Entrevista a Mathias Énard (Diário Digital)


http://diariodigital.sapo.pt/news.asp?id_news=636351



Mathias Énard (n. 1972), professor de Árabe na Universidade de Barcelona, estudou Persa, além de Árabe, nas suas longas estadias no Médio Oriente.
É autor de várias obras, das quais 2 estão traduzidas para português “Zona” (Prémio “Le Livre Inter 2009” e “Décembre 2008”) e “Fala-lhes de Batalhas, de Reis e de Elefantes” (Prémio “Goncourt des Lycéens 2010” e “Prix du livre en Poitou-Charentes” 2010).
O autor esteve em Portugal para apresentar “Fala-lhes de Batalhas, de Reis e de Elefantes” na “Feira do Livro de Lisboa” e na “Noite de Literatura Europeia”.
O leitor que aceite o desafio de ler “Zona” (D. Quixote) e “Fala-lhes de Batalhas, de Reis e de Elefantes” (D. Quixote) percebe, imediatamente, a riqueza de recursos narrativos do autor francês.
Os dois livros de Énard são completamente distintos.

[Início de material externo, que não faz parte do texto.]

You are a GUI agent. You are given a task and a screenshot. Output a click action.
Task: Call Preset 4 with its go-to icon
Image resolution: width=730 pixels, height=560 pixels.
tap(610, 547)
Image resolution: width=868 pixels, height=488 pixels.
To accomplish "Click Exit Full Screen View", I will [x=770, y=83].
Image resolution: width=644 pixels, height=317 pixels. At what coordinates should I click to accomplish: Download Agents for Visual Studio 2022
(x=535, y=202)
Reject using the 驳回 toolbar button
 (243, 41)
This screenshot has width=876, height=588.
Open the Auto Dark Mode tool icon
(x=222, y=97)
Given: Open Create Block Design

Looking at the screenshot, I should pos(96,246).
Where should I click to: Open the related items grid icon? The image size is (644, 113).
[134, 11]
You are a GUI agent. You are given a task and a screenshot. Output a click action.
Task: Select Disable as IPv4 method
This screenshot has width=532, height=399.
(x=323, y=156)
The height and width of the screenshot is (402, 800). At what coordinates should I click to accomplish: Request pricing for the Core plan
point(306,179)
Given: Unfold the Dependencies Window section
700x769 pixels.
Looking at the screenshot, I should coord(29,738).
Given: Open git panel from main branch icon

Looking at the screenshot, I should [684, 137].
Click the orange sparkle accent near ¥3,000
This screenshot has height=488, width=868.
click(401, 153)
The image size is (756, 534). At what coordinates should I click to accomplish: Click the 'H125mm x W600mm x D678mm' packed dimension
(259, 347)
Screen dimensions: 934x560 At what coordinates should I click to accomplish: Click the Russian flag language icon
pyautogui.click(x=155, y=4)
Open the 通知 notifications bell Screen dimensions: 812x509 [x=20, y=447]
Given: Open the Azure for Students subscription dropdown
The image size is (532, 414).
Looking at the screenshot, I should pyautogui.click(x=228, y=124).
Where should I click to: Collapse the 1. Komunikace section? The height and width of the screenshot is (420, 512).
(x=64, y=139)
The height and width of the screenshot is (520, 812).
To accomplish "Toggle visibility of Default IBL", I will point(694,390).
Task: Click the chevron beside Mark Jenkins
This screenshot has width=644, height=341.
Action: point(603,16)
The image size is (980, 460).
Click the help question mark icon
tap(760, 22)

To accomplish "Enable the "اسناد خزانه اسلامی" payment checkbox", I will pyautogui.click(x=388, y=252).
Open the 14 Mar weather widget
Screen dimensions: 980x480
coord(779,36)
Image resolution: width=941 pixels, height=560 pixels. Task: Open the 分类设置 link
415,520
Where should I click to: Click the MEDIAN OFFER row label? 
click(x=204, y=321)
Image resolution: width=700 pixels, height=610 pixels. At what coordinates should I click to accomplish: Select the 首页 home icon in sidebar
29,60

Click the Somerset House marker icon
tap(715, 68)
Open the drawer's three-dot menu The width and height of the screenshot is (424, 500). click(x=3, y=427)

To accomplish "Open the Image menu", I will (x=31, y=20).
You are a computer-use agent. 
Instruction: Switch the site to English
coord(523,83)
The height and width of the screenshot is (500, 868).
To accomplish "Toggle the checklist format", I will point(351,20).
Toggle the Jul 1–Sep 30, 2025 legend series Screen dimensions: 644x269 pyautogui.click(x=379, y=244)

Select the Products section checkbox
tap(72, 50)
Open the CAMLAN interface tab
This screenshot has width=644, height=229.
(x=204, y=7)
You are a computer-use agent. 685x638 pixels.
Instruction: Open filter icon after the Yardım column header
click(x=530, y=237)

Enquanto “Zona” é um “stream of consciousness”, com poucas possibilidades de o leitor repousar num ponto final, e onde o tempo narrativo é tudo menos linear, “Fala-lhes de Batalhas, de Reis e de Elefantes” é composto por capítulos curtos, com leitura mais pousada, e muito mais rígido temporalmente.
Foi devido a estes dois livros que o Diário Digital teve a oportunidade de, numa curta conversa, confirmar a inteligência e conhecer a simpatia de Mathias Énard.







“Zona” tem um ritmo e estilo completamente diferentes de “ Fala-lhes de Batalhas, de Reis e de Elefantes”. Por que escolheu contar estas duas histórias de forma tão diferente?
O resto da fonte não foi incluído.